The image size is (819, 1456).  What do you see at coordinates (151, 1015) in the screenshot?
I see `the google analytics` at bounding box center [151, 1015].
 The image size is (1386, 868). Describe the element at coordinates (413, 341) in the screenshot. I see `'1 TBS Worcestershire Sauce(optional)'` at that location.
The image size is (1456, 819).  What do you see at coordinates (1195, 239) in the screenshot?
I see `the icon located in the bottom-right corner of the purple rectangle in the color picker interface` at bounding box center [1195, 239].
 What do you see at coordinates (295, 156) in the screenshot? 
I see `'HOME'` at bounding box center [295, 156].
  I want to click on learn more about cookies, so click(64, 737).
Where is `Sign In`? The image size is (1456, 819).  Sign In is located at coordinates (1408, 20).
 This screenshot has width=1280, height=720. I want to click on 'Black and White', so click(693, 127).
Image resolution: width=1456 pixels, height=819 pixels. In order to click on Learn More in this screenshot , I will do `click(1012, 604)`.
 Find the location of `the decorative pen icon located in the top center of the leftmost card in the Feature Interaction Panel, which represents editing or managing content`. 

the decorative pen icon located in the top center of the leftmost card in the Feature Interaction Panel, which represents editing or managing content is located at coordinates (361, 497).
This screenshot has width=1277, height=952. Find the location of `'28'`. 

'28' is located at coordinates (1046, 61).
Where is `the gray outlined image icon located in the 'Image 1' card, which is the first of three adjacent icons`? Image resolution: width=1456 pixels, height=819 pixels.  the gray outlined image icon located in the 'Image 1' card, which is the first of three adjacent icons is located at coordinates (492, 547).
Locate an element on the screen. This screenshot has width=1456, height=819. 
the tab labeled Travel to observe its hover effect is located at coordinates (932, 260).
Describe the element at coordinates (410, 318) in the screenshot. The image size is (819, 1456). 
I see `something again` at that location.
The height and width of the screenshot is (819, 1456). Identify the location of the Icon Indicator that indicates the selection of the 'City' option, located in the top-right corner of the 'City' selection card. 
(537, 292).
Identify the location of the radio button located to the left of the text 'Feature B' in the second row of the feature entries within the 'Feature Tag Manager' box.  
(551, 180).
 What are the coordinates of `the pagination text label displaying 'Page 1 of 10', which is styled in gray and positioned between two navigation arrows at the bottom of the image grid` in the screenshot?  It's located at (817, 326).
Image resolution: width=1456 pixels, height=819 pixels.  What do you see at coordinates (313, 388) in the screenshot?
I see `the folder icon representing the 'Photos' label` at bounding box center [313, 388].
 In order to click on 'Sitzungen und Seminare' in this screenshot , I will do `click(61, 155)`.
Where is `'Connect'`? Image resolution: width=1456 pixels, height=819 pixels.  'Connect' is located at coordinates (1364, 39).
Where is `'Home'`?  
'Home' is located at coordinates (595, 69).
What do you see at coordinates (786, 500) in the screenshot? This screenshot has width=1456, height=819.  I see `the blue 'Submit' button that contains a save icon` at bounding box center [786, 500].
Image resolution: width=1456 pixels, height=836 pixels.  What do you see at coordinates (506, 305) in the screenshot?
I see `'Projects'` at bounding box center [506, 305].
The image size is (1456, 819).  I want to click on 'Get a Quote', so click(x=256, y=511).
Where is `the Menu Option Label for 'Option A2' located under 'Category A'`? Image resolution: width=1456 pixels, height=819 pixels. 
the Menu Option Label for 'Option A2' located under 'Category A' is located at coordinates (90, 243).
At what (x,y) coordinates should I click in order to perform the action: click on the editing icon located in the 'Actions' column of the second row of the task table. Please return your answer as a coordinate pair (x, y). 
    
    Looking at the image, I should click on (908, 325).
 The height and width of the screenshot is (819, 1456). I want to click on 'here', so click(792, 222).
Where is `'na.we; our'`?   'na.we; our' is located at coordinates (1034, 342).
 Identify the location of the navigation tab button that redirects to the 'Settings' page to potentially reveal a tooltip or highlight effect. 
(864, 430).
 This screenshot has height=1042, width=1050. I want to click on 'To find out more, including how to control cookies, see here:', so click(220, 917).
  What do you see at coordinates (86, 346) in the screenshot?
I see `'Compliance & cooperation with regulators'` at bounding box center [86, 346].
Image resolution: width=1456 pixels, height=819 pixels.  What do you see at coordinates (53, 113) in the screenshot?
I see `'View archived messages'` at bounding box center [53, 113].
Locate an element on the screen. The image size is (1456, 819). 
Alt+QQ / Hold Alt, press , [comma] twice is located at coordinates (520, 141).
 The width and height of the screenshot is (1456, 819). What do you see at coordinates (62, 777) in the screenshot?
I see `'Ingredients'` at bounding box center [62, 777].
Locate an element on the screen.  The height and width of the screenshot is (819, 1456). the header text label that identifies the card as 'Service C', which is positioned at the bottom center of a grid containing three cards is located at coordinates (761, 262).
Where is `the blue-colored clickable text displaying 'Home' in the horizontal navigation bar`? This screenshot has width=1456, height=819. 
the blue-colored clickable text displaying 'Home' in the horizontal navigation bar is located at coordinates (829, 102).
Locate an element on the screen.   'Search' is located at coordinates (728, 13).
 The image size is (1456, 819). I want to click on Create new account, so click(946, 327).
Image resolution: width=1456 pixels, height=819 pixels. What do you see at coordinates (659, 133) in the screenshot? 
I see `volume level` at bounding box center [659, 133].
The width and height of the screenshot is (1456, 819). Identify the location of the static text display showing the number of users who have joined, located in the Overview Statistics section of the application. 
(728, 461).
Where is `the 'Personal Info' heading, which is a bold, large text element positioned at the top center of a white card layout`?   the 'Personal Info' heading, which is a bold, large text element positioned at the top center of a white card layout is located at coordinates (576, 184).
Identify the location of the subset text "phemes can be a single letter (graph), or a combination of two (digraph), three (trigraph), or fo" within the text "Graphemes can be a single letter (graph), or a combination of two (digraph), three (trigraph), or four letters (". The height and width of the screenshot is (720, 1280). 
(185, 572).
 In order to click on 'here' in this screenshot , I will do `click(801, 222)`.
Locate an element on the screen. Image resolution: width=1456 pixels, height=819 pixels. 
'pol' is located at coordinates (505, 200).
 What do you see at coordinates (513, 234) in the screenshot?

Zadanie
Przepisz wszystkie powyższe wpisy bez żadnych zmian, wiersz po wierszu.

Odpowiedź do ćwiczenia
The image size is (819, 1456).  What do you see at coordinates (151, 1015) in the screenshot?
I see `the google analytics` at bounding box center [151, 1015].
 The image size is (1386, 868). Describe the element at coordinates (413, 341) in the screenshot. I see `'1 TBS Worcestershire Sauce(optional)'` at that location.
The image size is (1456, 819).  What do you see at coordinates (1195, 239) in the screenshot?
I see `the icon located in the bottom-right corner of the purple rectangle in the color picker interface` at bounding box center [1195, 239].
 What do you see at coordinates (295, 156) in the screenshot? 
I see `'HOME'` at bounding box center [295, 156].
  I want to click on learn more about cookies, so click(64, 737).
Where is `Sign In`? The image size is (1456, 819).  Sign In is located at coordinates (1408, 20).
 This screenshot has width=1280, height=720. I want to click on 'Black and White', so click(693, 127).
Image resolution: width=1456 pixels, height=819 pixels. In order to click on Learn More in this screenshot , I will do `click(1012, 604)`.
 Find the location of `the decorative pen icon located in the top center of the leftmost card in the Feature Interaction Panel, which represents editing or managing content`. 

the decorative pen icon located in the top center of the leftmost card in the Feature Interaction Panel, which represents editing or managing content is located at coordinates (361, 497).
This screenshot has width=1277, height=952. Find the location of `'28'`. 

'28' is located at coordinates (1046, 61).
Where is `the gray outlined image icon located in the 'Image 1' card, which is the first of three adjacent icons`? Image resolution: width=1456 pixels, height=819 pixels.  the gray outlined image icon located in the 'Image 1' card, which is the first of three adjacent icons is located at coordinates (492, 547).
Locate an element on the screen. This screenshot has width=1456, height=819. 
the tab labeled Travel to observe its hover effect is located at coordinates (932, 260).
Describe the element at coordinates (410, 318) in the screenshot. The image size is (819, 1456). 
I see `something again` at that location.
The height and width of the screenshot is (819, 1456). Identify the location of the Icon Indicator that indicates the selection of the 'City' option, located in the top-right corner of the 'City' selection card. 
(537, 292).
Identify the location of the radio button located to the left of the text 'Feature B' in the second row of the feature entries within the 'Feature Tag Manager' box.  
(551, 180).
 What are the coordinates of `the pagination text label displaying 'Page 1 of 10', which is styled in gray and positioned between two navigation arrows at the bottom of the image grid` in the screenshot?  It's located at (817, 326).
Image resolution: width=1456 pixels, height=819 pixels.  What do you see at coordinates (313, 388) in the screenshot?
I see `the folder icon representing the 'Photos' label` at bounding box center [313, 388].
 In order to click on 'Sitzungen und Seminare' in this screenshot , I will do `click(61, 155)`.
Where is `'Connect'`? Image resolution: width=1456 pixels, height=819 pixels.  'Connect' is located at coordinates (1364, 39).
Where is `'Home'`?  
'Home' is located at coordinates (595, 69).
What do you see at coordinates (786, 500) in the screenshot? This screenshot has width=1456, height=819.  I see `the blue 'Submit' button that contains a save icon` at bounding box center [786, 500].
Image resolution: width=1456 pixels, height=836 pixels.  What do you see at coordinates (506, 305) in the screenshot?
I see `'Projects'` at bounding box center [506, 305].
The image size is (1456, 819).  I want to click on 'Get a Quote', so click(x=256, y=511).
Where is `the Menu Option Label for 'Option A2' located under 'Category A'`? Image resolution: width=1456 pixels, height=819 pixels. 
the Menu Option Label for 'Option A2' located under 'Category A' is located at coordinates (90, 243).
At what (x,y) coordinates should I click in order to perform the action: click on the editing icon located in the 'Actions' column of the second row of the task table. Please return your answer as a coordinate pair (x, y). 
    
    Looking at the image, I should click on (908, 325).
 The height and width of the screenshot is (819, 1456). I want to click on 'here', so click(792, 222).
Where is `'na.we; our'`?   'na.we; our' is located at coordinates (1034, 342).
 Identify the location of the navigation tab button that redirects to the 'Settings' page to potentially reveal a tooltip or highlight effect. 
(864, 430).
 This screenshot has height=1042, width=1050. I want to click on 'To find out more, including how to control cookies, see here:', so click(220, 917).
  What do you see at coordinates (86, 346) in the screenshot?
I see `'Compliance & cooperation with regulators'` at bounding box center [86, 346].
Image resolution: width=1456 pixels, height=819 pixels.  What do you see at coordinates (53, 113) in the screenshot?
I see `'View archived messages'` at bounding box center [53, 113].
Locate an element on the screen. The image size is (1456, 819). 
Alt+QQ / Hold Alt, press , [comma] twice is located at coordinates (520, 141).
 The width and height of the screenshot is (1456, 819). What do you see at coordinates (62, 777) in the screenshot?
I see `'Ingredients'` at bounding box center [62, 777].
Locate an element on the screen.  The height and width of the screenshot is (819, 1456). the header text label that identifies the card as 'Service C', which is positioned at the bottom center of a grid containing three cards is located at coordinates (761, 262).
Where is `the blue-colored clickable text displaying 'Home' in the horizontal navigation bar`? This screenshot has width=1456, height=819. 
the blue-colored clickable text displaying 'Home' in the horizontal navigation bar is located at coordinates (829, 102).
Locate an element on the screen.   'Search' is located at coordinates (728, 13).
 The image size is (1456, 819). I want to click on Create new account, so click(946, 327).
Image resolution: width=1456 pixels, height=819 pixels. What do you see at coordinates (659, 133) in the screenshot? 
I see `volume level` at bounding box center [659, 133].
The width and height of the screenshot is (1456, 819). Identify the location of the static text display showing the number of users who have joined, located in the Overview Statistics section of the application. 
(728, 461).
Where is `the 'Personal Info' heading, which is a bold, large text element positioned at the top center of a white card layout`?   the 'Personal Info' heading, which is a bold, large text element positioned at the top center of a white card layout is located at coordinates (576, 184).
Identify the location of the subset text "phemes can be a single letter (graph), or a combination of two (digraph), three (trigraph), or fo" within the text "Graphemes can be a single letter (graph), or a combination of two (digraph), three (trigraph), or four letters (". The height and width of the screenshot is (720, 1280). 
(185, 572).
 In order to click on 'here' in this screenshot , I will do `click(801, 222)`.
Locate an element on the screen. Image resolution: width=1456 pixels, height=819 pixels. 
'pol' is located at coordinates (505, 200).
 What do you see at coordinates (513, 234) in the screenshot?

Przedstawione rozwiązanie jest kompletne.